* _TASK DETAILS_: Reproduce only this range: the line holding "Image resolution: width=1385" through the last line of the data below, both included, exactly, with no pictures.

Records from a dataset

#####

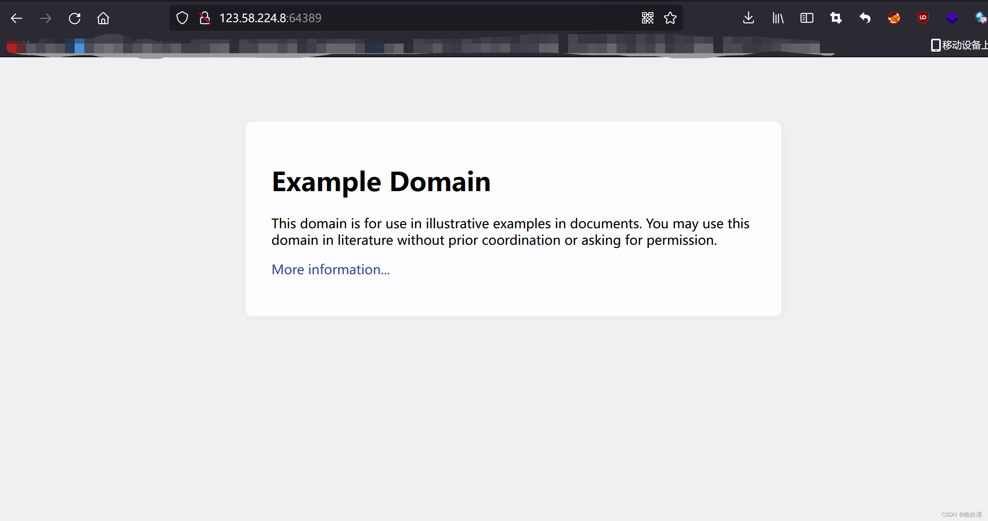Open the uBlock Origin extension popup
The width and height of the screenshot is (988, 521).
(x=923, y=18)
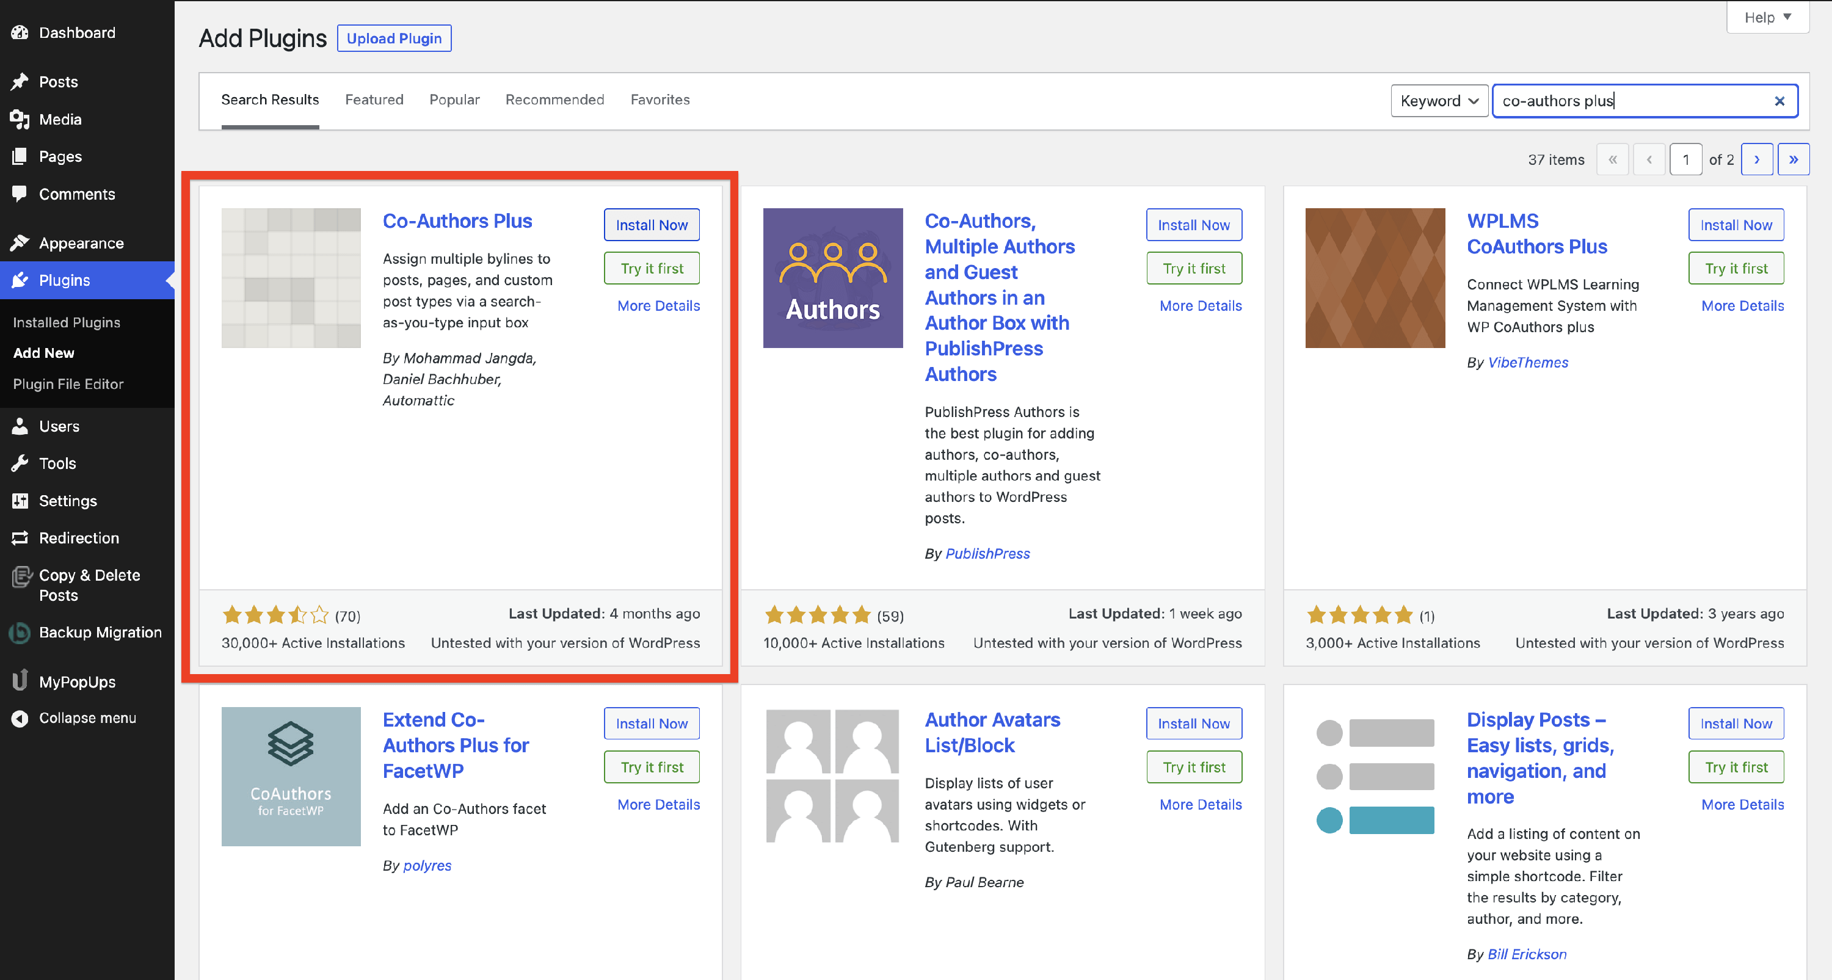Click the Appearance paintbrush icon
Screen dimensions: 1832x980
coord(20,243)
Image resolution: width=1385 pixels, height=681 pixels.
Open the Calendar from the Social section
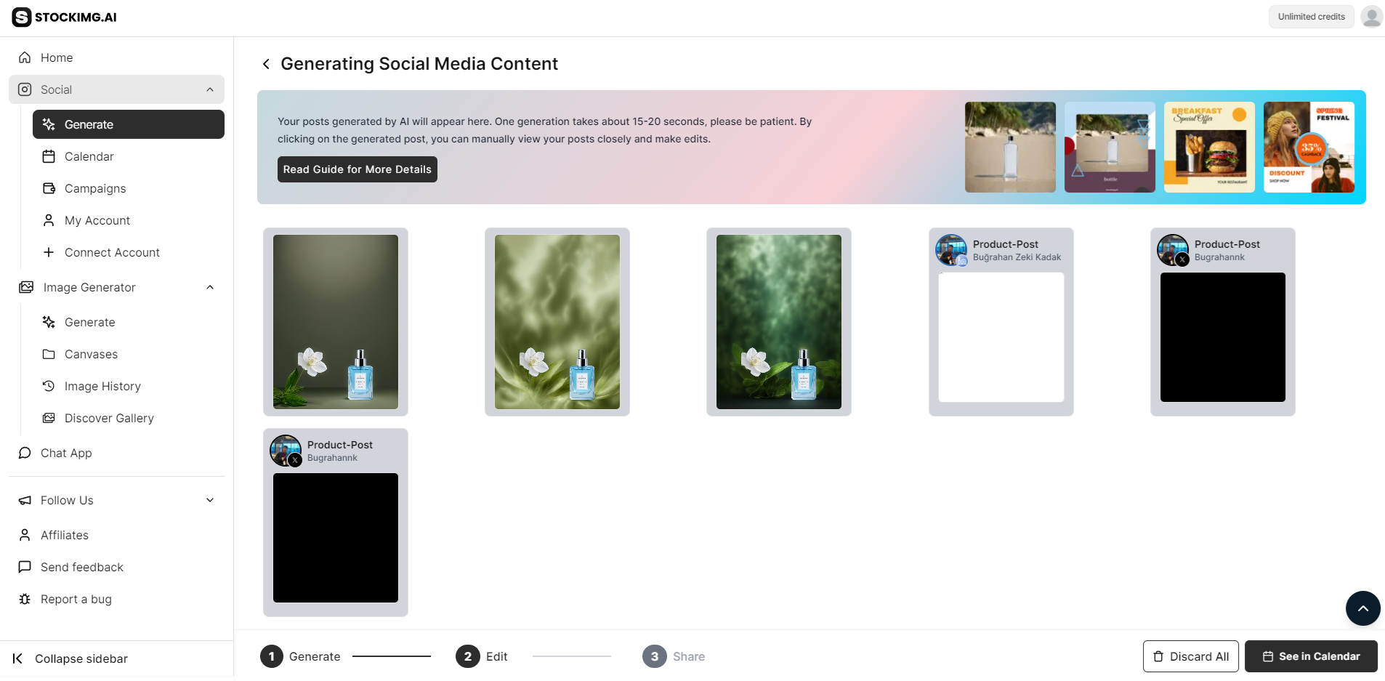(88, 156)
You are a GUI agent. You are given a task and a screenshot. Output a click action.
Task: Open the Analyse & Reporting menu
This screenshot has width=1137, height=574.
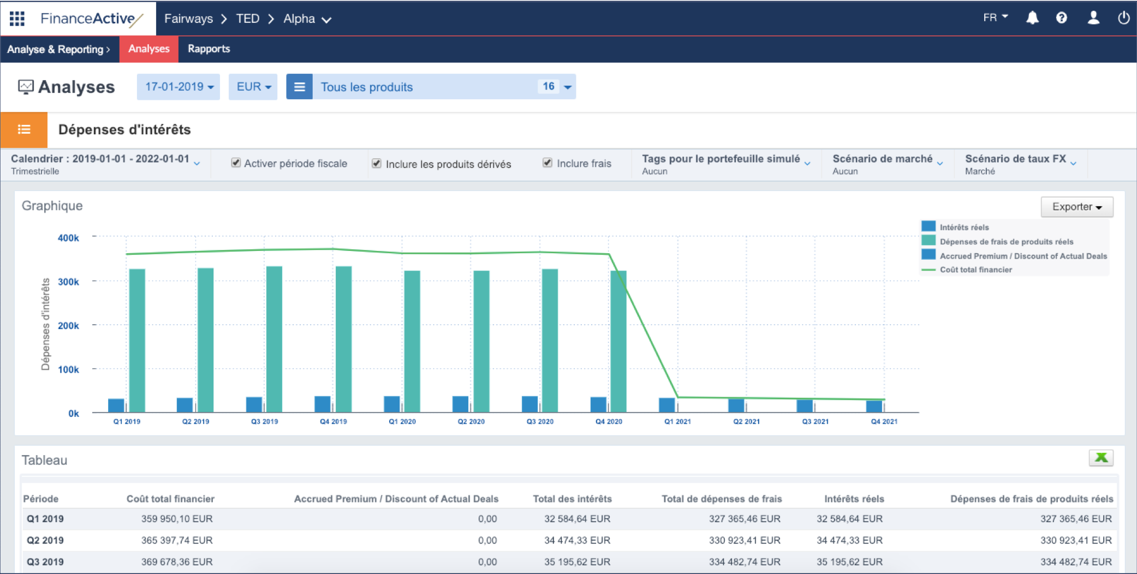coord(58,49)
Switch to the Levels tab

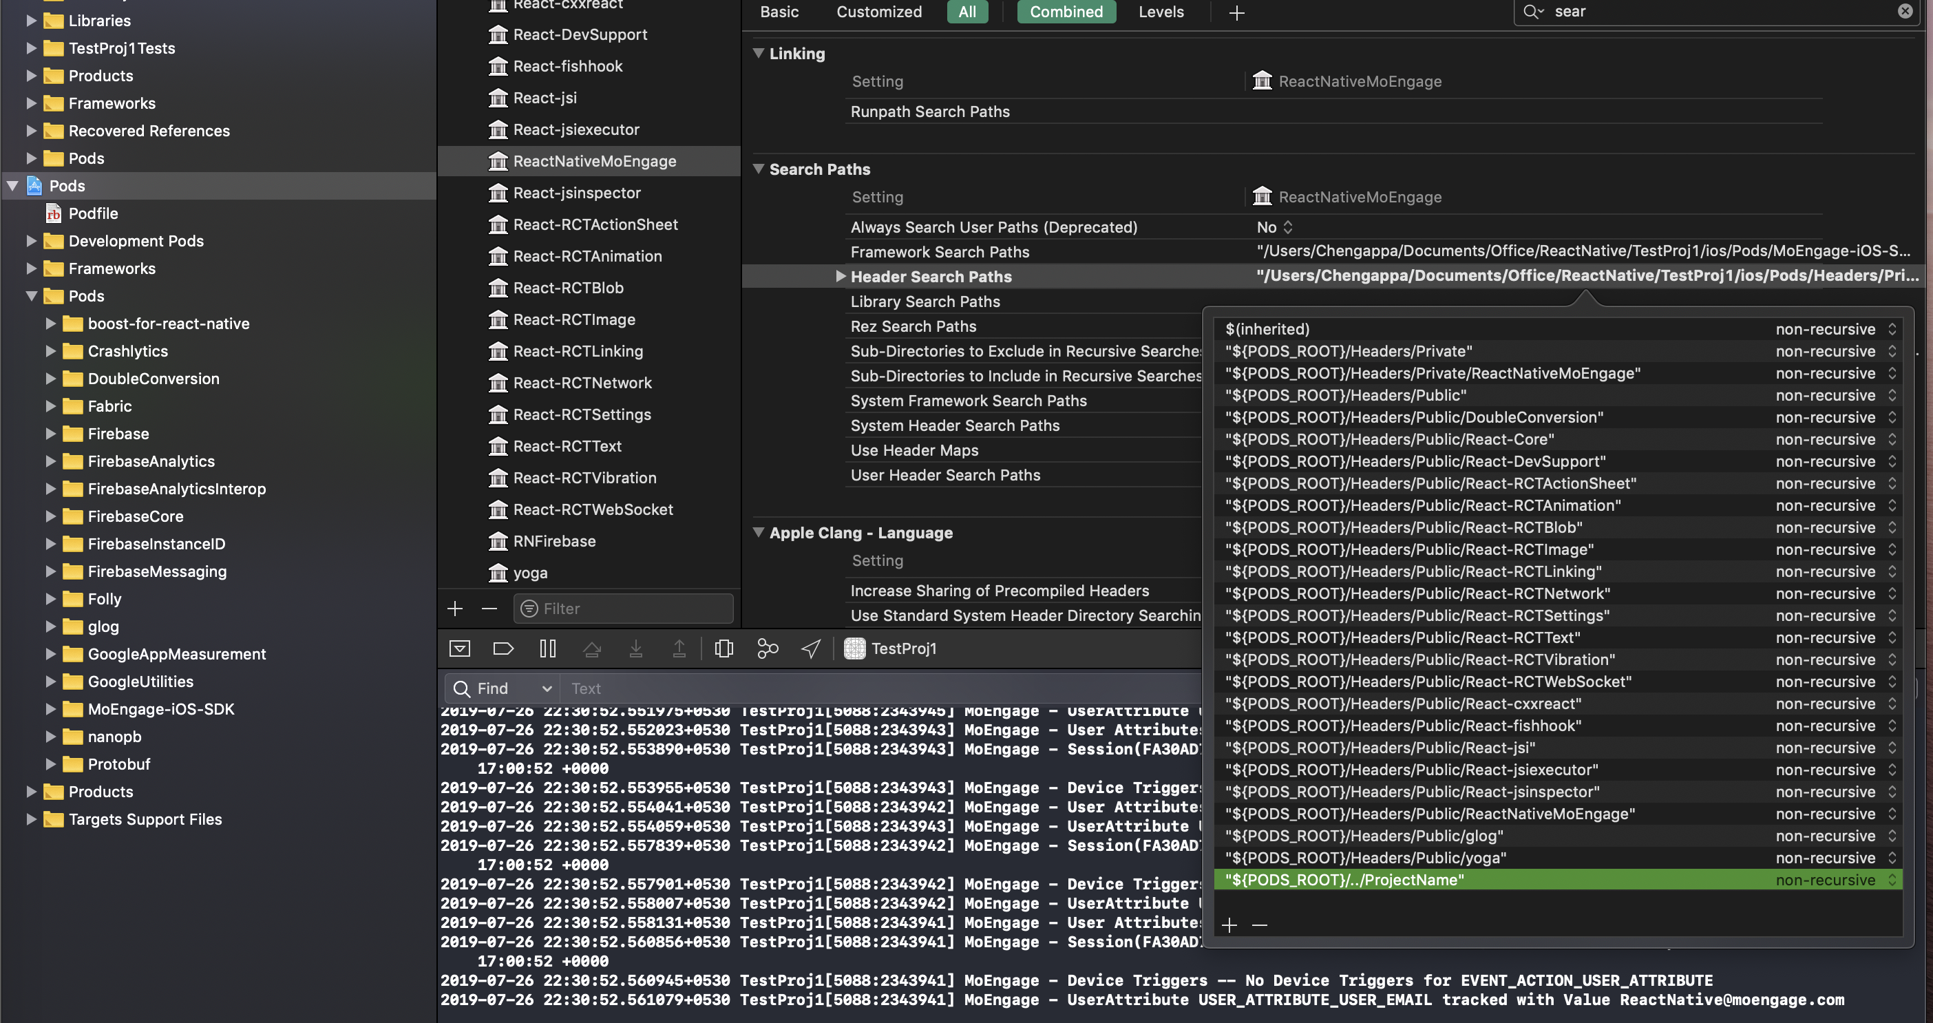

#####

* _RESULT FOR THIS EXERCISE_:
Image resolution: width=1385 pixels, height=681 pixels.
Open the Calendar from the Social section
(88, 156)
You are a GUI agent. You are given a task and a screenshot. Output a click action.
Task: Open the Analyse & Reporting menu
This screenshot has width=1137, height=574.
coord(58,49)
Switch to the Levels tab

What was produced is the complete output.